Republicans will be fighting tooth-and-nail for those votes right up until the June primary. All week the Republicans have battled for primary votes in Florida and Thursday, President Barack Obama came west to Nevada. Both Florida and Nevada are considered swing states and both have a lot of Latino voters -- the fastest growing voting bloc in America.
Newt Gingrich pleased a Cuban-American crowd in Miami by talking about his disdain for Fidel Castro.
"There will not be a succession to Castro. We are, in fact, not going to allow a negative future of a new generation of dictators replacing the Castro brothers," said Gingrich.
Latinos make up roughly one in 10 Republican voters in the Sunshine State. Both campaigns are taking to the Spanish airwaves. One Gingrich radio ad calls Mitt Romney the most anti-immigration candidate.
Romney attacked Gingrich in an ad that said, "And Reagan definitely would have never offended us, Hispanics, as Gingrich did by saying that Spanish is the language of the ghetto."
In recent days, Romney has softened his tough position on illegal immigration. At Monday's debate, he said he could support portions of the Dream Act. Romney had previously said he would veto the bill. And he offered up a unique alternative to mass deportations.
When asked if you don't deport them, how do you send them home? And Romney replied, "The answer is self-deportation."
Gingrich mocked that comment at a forum with Univision.
"Oh, I just can I ask you a question? How close are you to breaking up laughing out loud at this fantasy?" said Gingrich.
Right now Romney is leading the race in Florida among Latinos, but not in California. Leo Lacayo is the chairman of the San Francisco Hispanic Republican Assembly.
"Cuban-Americans tend to be highly more conservative and support hard immigration laws whereas your California Hispanic, Republican especially, wants a solution that includes a path to citizenship, the dream vote, all the bells and whistles that a winning presidential candidate must have regardless of party," said Lacayo.
ABC7's political analyst Bruce Cain, Ph.D., also believes the GOP race would still be in play when it got to California.
"I wouldn't bet the family farm on it, but I think it's quite possible that it could end up being decided ultimately in California, at least in terms of the delegates," said Cain.

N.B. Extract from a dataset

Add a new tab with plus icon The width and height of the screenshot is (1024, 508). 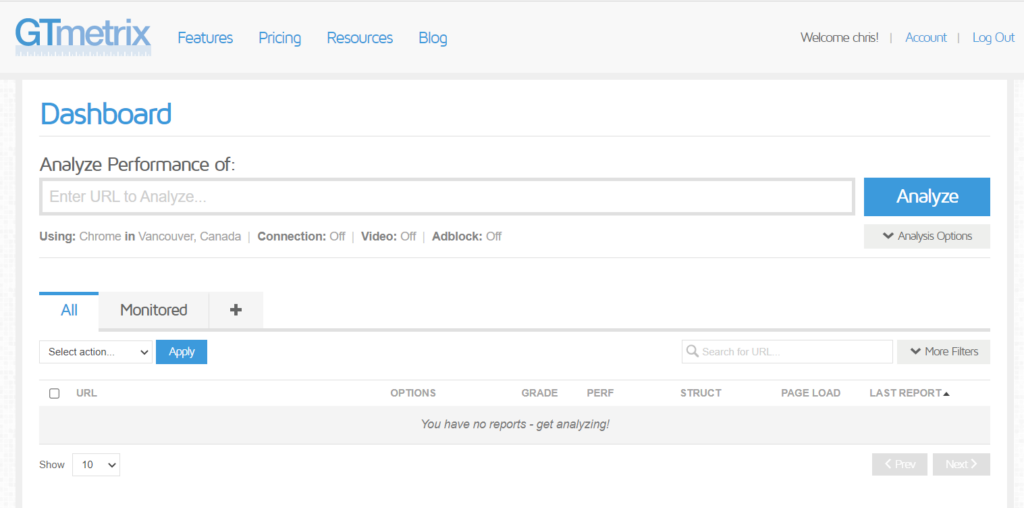[x=236, y=310]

It's no surprise Obama was in Nevada Thursday -- a state he won four years ago with the strong support of Latinos who account for 17 percent of voters, while the first lady courted Latino voters in Florida. And if and the state's GOP chair are right Californians may have a big say this June in deciding who the GOP candidate is with Latino voters getting a lot of attention from the candidates.